> [Data supplied]
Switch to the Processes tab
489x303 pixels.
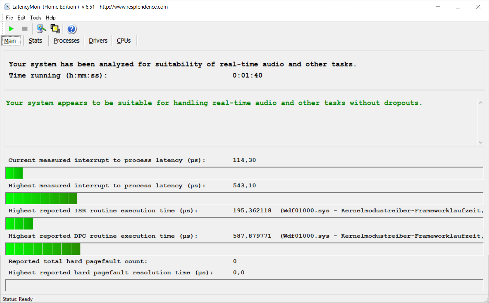[66, 41]
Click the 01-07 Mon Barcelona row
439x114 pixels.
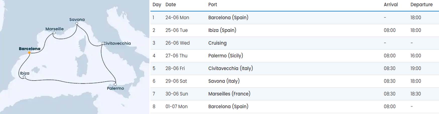coord(295,106)
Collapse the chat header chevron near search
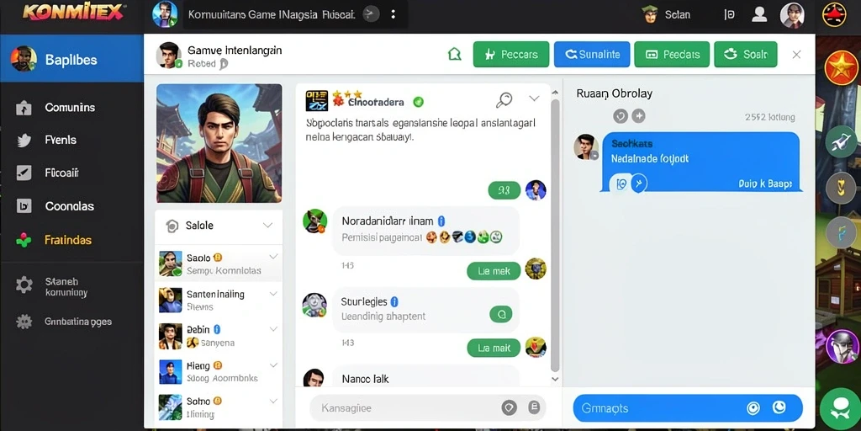 tap(534, 98)
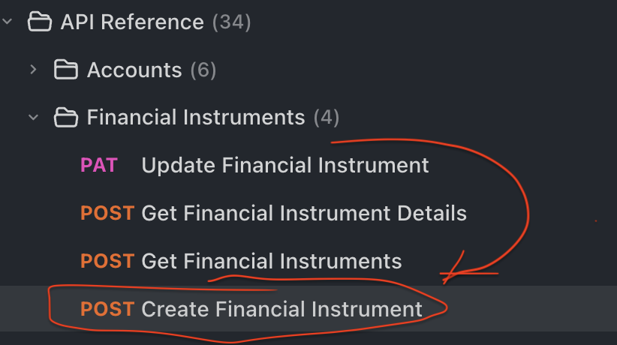This screenshot has height=345, width=617.
Task: Click POST badge beside Get Financial Instruments
Action: [107, 261]
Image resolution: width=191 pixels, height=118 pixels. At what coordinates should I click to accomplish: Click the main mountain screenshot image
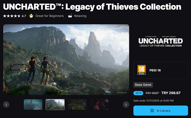coord(66,60)
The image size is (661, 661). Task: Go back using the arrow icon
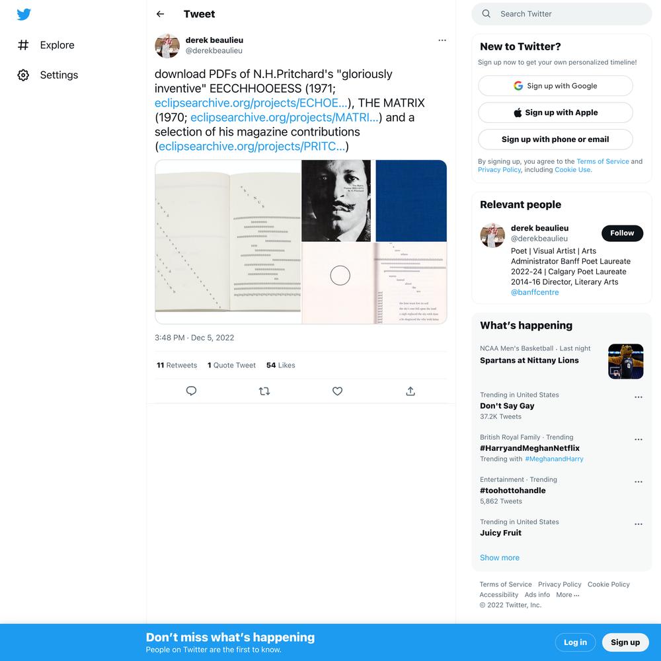160,14

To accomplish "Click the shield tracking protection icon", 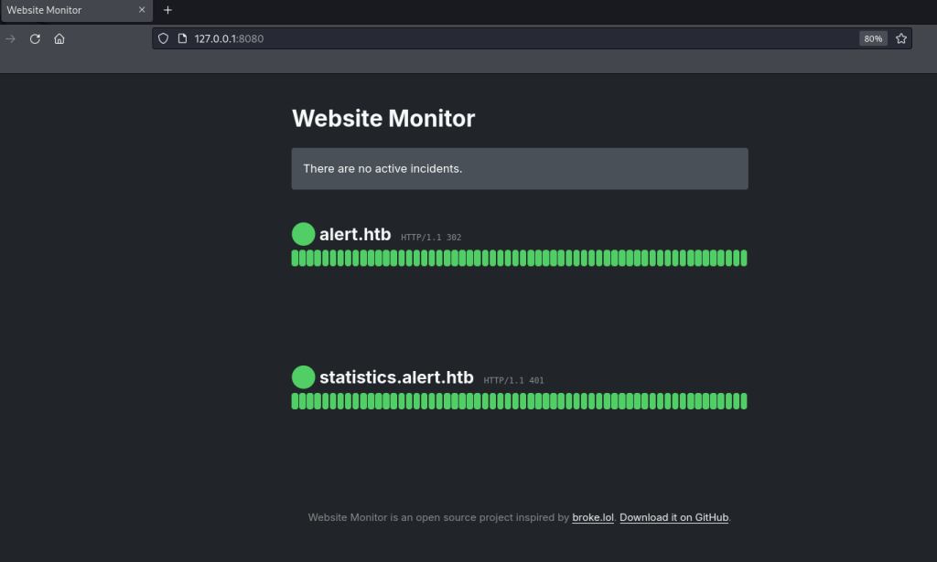I will 164,38.
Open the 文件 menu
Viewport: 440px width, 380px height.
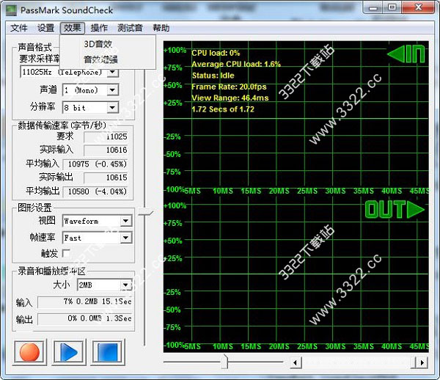(19, 28)

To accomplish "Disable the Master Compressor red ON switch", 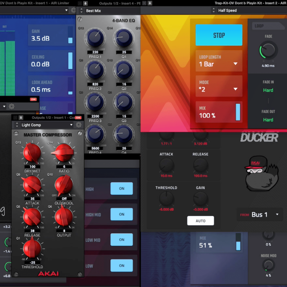I will (78, 118).
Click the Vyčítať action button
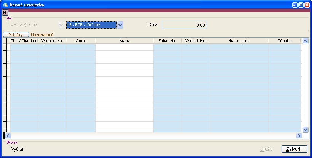This screenshot has height=158, width=312. click(x=18, y=149)
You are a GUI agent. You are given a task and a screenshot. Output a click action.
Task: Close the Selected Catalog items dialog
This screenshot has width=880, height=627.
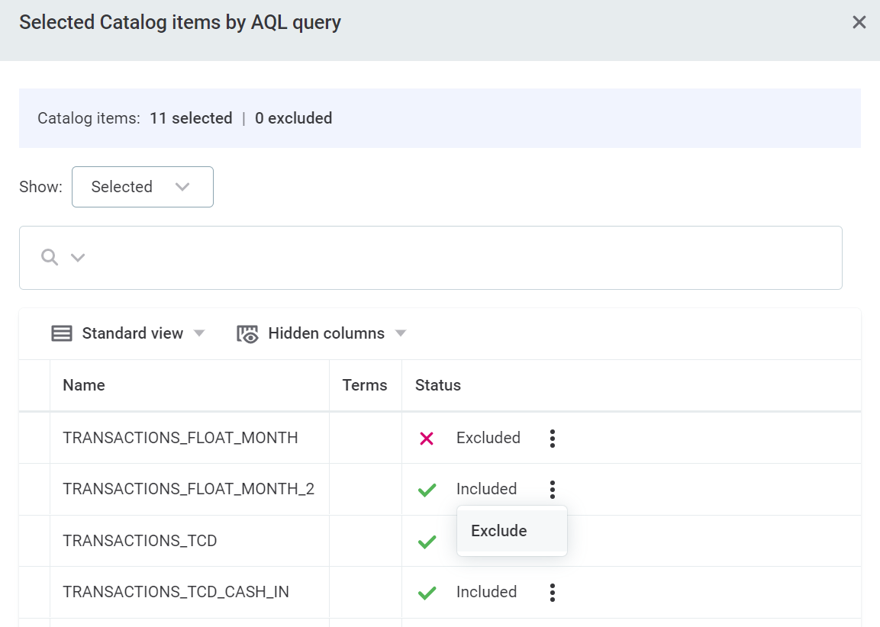859,22
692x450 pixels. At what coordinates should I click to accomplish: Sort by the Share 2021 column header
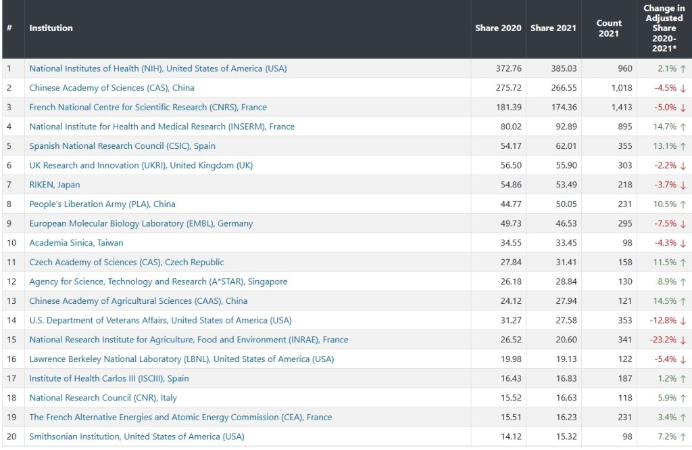click(553, 28)
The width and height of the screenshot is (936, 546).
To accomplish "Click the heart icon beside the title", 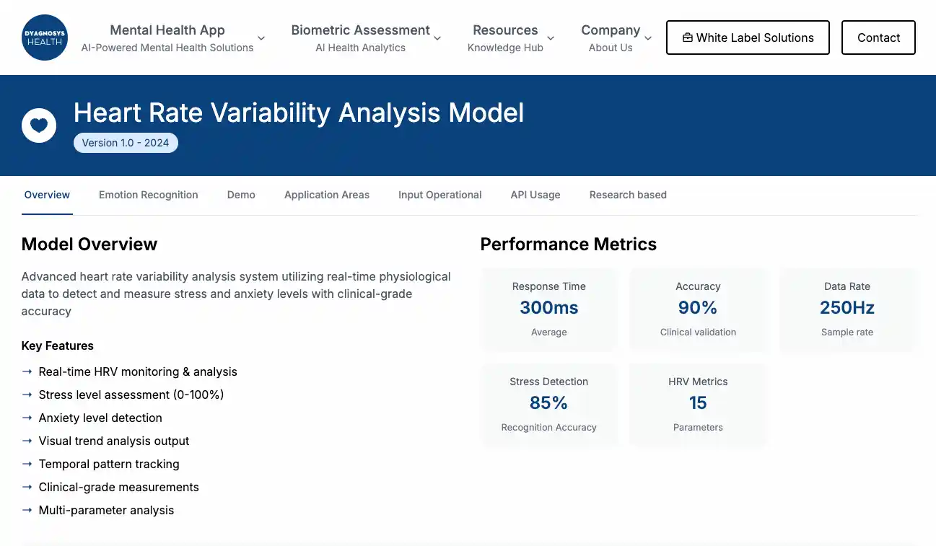I will [39, 126].
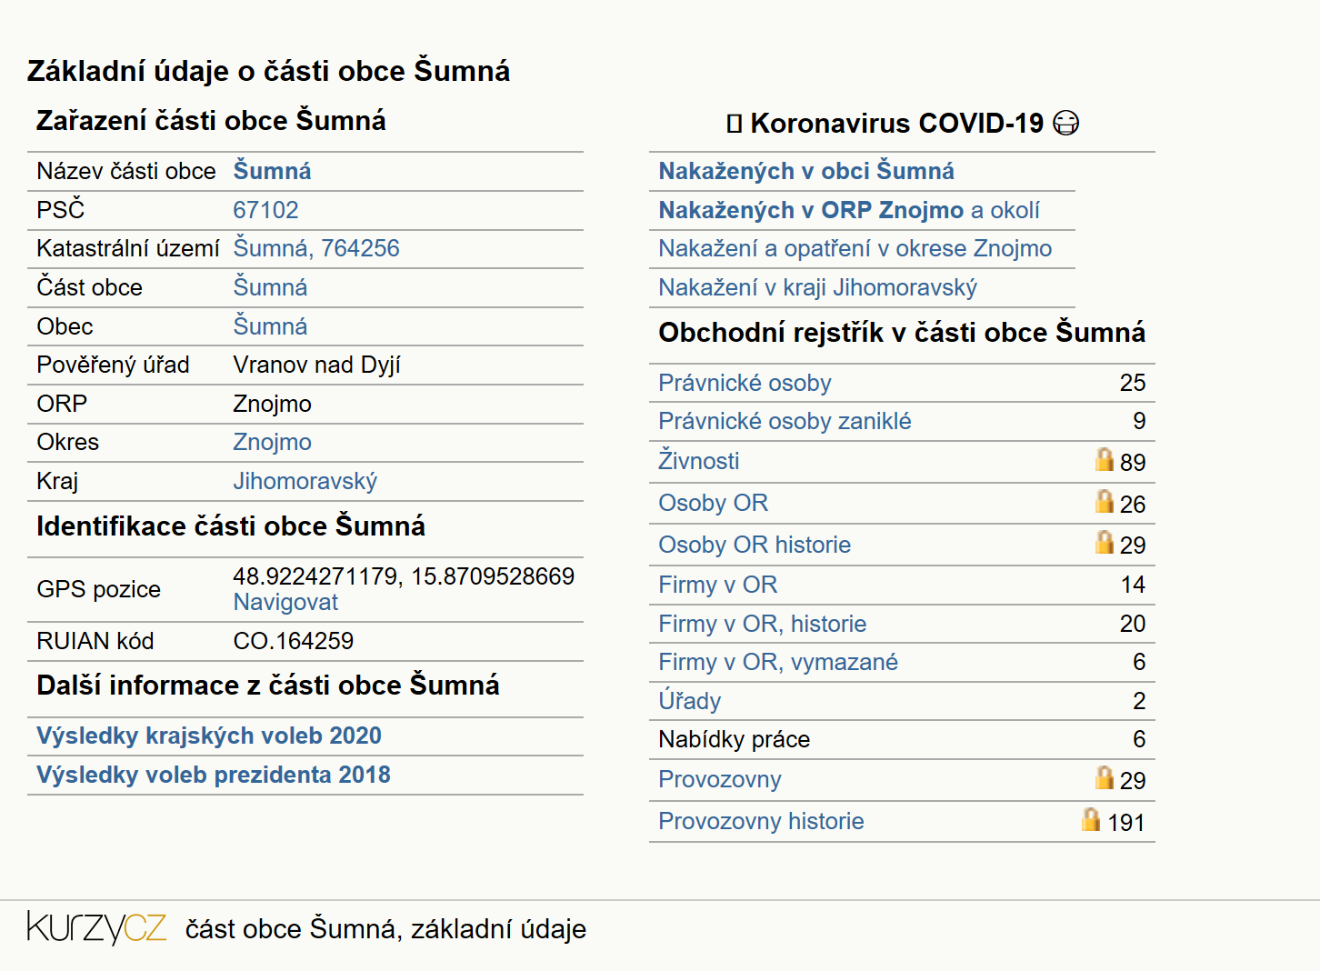Image resolution: width=1320 pixels, height=971 pixels.
Task: Open Katastrální území Šumná, 764256 link
Action: [316, 248]
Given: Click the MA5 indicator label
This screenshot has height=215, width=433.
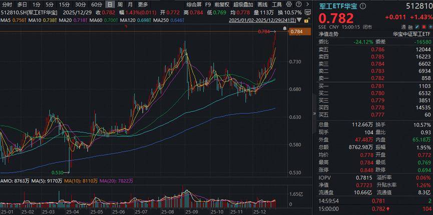Looking at the screenshot, I should (x=6, y=20).
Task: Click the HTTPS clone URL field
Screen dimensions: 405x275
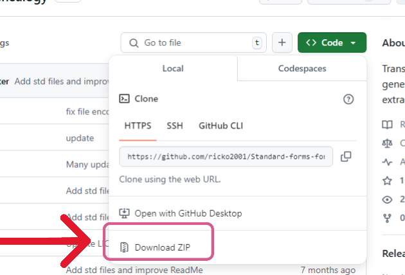Action: coord(226,156)
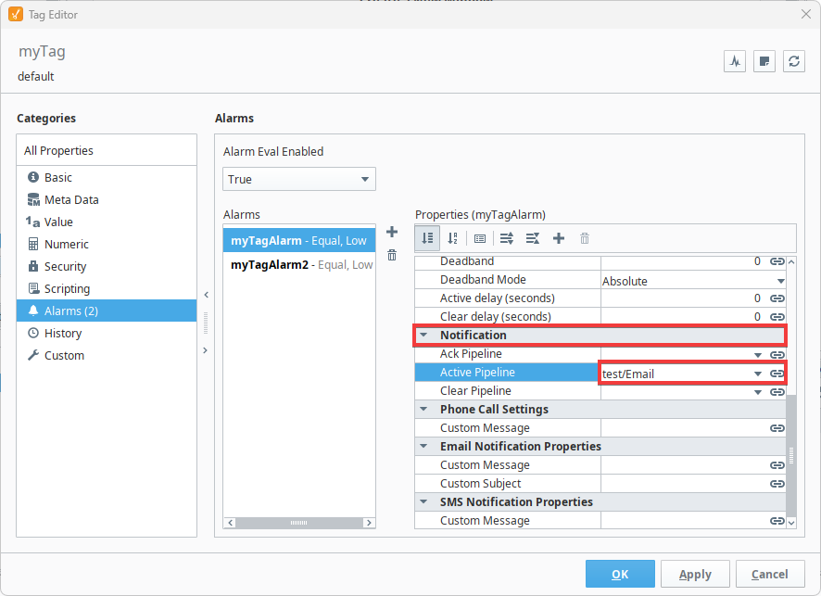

> [How to complete this task] Your output should be the lines from the one with "Given: Click the MA5 indicator label" through the end of the listing, copied exactly and with the pictures left out.

> [Output for this task]
Given: Click the MA5 indicator label
This screenshot has height=215, width=433.
Looking at the screenshot, I should (x=6, y=20).
Task: Click the HTTPS clone URL field
Screen dimensions: 405x275
Action: coord(226,156)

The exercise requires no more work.